REQUIRED WORK –
Report every line in the listing that contains the string "will".

::: EXERCISE DATA :::

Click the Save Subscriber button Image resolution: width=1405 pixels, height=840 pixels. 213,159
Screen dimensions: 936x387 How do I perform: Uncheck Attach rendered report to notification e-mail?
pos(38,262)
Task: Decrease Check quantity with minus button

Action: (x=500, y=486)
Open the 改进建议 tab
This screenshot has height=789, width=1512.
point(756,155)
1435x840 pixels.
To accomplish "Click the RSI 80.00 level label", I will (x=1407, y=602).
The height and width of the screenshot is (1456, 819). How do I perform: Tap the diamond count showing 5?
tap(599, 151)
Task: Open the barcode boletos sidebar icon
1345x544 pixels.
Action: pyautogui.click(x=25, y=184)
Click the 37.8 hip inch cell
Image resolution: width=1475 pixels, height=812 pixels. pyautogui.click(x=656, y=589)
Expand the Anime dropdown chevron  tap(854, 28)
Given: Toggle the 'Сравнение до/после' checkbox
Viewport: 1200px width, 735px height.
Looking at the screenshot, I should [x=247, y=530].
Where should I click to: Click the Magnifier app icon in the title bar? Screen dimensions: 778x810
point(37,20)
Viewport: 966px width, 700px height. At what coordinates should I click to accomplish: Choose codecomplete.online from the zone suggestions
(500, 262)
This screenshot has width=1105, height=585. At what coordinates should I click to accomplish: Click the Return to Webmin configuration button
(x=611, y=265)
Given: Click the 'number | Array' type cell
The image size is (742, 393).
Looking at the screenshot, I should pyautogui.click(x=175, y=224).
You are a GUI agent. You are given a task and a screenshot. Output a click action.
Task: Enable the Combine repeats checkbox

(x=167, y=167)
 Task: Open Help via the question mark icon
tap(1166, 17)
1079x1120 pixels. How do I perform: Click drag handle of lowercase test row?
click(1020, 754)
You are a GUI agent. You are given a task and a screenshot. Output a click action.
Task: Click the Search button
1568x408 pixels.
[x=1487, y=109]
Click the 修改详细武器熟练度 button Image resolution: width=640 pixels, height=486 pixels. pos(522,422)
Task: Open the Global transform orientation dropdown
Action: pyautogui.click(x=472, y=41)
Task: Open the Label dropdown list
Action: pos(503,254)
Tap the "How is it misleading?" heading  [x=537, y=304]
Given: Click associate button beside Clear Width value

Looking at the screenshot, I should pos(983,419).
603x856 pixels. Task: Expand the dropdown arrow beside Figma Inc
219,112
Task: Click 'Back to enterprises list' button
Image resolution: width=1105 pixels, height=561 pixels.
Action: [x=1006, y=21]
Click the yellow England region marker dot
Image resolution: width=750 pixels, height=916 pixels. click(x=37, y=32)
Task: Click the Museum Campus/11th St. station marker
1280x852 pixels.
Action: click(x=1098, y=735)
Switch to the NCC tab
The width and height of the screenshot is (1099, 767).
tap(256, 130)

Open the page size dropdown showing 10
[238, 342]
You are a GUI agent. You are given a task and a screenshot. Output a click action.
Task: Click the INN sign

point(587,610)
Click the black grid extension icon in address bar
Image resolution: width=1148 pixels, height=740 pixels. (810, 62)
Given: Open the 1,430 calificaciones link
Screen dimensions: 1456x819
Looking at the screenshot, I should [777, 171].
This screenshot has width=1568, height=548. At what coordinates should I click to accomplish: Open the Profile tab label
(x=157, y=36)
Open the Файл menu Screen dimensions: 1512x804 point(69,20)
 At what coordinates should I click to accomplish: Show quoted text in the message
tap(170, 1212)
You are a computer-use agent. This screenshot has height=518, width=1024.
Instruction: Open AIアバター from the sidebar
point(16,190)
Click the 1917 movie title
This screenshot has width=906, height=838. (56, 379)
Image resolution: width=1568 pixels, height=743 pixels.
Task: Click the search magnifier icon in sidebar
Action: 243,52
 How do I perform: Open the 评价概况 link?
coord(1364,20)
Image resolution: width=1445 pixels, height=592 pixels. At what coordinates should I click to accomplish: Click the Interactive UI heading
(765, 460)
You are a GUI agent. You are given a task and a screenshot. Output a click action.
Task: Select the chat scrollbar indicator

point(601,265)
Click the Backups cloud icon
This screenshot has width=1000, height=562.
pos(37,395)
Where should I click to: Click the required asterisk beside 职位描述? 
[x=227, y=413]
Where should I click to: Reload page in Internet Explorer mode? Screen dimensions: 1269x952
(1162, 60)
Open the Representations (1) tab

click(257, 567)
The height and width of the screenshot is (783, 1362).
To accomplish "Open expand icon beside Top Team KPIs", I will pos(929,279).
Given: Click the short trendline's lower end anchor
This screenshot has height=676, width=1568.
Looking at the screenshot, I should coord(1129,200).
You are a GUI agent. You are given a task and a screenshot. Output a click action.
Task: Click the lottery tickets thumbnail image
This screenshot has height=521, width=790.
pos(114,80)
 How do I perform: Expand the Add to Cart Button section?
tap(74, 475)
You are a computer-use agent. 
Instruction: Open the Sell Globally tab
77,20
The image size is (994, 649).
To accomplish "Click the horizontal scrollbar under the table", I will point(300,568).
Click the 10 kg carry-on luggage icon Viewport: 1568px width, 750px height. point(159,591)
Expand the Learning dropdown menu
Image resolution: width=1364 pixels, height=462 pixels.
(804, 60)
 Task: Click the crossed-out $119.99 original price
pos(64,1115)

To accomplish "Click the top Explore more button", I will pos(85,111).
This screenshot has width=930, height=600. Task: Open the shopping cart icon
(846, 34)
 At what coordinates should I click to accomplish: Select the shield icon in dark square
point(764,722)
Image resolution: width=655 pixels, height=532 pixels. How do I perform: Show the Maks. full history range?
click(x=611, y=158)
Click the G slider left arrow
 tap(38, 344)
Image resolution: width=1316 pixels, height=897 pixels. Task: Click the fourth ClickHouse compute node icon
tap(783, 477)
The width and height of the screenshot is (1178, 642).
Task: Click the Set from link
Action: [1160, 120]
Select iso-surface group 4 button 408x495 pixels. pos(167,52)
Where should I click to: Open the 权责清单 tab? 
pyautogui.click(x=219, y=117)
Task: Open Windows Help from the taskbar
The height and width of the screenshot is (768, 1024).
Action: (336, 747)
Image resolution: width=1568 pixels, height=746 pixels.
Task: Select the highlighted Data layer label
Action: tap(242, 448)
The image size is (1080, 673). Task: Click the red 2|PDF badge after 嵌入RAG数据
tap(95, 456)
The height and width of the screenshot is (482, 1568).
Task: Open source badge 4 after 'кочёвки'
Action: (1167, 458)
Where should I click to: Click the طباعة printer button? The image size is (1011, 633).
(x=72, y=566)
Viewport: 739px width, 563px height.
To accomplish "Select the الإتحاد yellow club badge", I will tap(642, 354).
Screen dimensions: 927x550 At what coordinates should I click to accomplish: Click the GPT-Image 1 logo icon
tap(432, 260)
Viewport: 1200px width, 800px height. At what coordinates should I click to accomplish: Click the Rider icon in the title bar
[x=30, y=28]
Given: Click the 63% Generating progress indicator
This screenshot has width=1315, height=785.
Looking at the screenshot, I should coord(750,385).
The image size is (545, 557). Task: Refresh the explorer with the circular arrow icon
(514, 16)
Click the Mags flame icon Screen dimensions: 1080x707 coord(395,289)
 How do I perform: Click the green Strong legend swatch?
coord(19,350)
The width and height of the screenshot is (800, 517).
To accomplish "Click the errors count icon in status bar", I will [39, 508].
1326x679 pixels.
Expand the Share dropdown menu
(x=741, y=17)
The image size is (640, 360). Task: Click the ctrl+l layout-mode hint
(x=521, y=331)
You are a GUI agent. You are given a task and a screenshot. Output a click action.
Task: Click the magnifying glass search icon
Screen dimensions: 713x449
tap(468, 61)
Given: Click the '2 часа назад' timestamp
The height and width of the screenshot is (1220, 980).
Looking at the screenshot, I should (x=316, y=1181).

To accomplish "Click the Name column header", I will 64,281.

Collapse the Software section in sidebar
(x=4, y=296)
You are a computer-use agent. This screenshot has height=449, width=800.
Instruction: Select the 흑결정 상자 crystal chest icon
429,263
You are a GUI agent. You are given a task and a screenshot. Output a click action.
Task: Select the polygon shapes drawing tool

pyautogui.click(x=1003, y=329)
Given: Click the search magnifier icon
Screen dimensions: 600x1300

:::

EXERCISE RESULT –
To accomplish "Click the RSI 80.00 level label", I will (x=1407, y=602).
To accomplish "Open expand icon beside Top Team KPIs", I will pos(929,279).
To accomplish "Click the horizontal scrollbar under the table", I will point(300,568).
To accomplish "Click the top Explore more button", I will pos(85,111).
To accomplish "Select the الإتحاد yellow club badge", I will tap(642, 354).
To accomplish "Click the errors count icon in status bar", I will [39, 508].
To accomplish "Click the Name column header", I will 64,281.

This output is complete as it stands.